| Exercise instructions |
Pull out every line in the entries below that contains the word "with", and copy each such line in full.

[Interface element entries]
***

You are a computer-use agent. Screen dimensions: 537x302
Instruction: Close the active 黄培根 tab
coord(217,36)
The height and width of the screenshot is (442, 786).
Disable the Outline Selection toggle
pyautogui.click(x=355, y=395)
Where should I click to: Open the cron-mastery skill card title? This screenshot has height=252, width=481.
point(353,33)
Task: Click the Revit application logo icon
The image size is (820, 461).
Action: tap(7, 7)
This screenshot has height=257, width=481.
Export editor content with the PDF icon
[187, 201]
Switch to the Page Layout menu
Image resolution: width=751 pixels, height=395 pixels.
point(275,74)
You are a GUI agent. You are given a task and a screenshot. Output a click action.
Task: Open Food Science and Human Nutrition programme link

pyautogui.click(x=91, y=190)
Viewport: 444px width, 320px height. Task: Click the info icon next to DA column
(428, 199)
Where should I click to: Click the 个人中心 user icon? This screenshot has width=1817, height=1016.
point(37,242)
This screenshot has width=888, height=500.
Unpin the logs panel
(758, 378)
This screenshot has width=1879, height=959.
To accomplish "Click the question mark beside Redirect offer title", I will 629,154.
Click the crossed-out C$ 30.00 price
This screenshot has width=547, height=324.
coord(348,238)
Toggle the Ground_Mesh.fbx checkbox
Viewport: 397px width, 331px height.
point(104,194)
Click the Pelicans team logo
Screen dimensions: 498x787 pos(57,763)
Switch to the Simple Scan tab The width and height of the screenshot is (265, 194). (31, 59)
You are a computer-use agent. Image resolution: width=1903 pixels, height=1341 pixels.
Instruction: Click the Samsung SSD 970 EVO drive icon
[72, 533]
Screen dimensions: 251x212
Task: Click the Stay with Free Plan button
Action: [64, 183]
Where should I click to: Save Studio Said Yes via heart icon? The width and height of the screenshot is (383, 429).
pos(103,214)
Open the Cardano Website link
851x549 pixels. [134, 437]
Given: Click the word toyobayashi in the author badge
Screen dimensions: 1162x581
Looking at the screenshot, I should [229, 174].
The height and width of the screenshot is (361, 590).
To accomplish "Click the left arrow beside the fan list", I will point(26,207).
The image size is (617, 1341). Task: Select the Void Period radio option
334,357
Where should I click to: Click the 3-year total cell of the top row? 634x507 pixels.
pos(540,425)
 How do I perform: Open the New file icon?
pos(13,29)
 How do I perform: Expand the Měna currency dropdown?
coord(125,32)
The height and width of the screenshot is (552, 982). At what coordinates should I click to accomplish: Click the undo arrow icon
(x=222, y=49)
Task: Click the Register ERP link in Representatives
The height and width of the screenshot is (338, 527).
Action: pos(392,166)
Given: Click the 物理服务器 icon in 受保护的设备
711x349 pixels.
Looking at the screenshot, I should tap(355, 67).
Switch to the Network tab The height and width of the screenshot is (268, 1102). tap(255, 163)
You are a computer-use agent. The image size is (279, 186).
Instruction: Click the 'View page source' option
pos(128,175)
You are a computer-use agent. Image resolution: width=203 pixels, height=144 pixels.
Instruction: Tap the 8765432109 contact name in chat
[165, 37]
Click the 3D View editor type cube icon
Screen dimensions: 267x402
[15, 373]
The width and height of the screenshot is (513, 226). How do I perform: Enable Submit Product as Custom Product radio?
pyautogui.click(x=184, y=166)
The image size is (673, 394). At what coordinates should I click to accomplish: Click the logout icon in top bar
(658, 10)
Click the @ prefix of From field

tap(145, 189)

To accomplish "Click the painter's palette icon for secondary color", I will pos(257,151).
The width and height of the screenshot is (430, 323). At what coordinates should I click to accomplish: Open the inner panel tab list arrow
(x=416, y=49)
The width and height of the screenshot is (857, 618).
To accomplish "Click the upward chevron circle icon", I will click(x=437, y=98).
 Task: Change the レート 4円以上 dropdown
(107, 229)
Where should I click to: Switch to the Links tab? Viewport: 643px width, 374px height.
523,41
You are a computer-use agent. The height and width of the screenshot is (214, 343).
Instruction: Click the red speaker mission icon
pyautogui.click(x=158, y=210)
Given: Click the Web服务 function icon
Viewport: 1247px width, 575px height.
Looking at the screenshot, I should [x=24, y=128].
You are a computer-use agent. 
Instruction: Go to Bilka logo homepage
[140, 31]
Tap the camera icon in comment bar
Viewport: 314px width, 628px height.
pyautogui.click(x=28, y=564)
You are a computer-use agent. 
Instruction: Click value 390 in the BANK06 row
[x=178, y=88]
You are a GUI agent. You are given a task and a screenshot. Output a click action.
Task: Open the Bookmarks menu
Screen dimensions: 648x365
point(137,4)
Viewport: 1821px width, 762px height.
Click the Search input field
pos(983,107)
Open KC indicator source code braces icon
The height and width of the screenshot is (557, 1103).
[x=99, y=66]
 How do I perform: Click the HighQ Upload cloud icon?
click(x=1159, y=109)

***

| Written response |
Export editor content with the PDF icon
Task: Click the Stay with Free Plan button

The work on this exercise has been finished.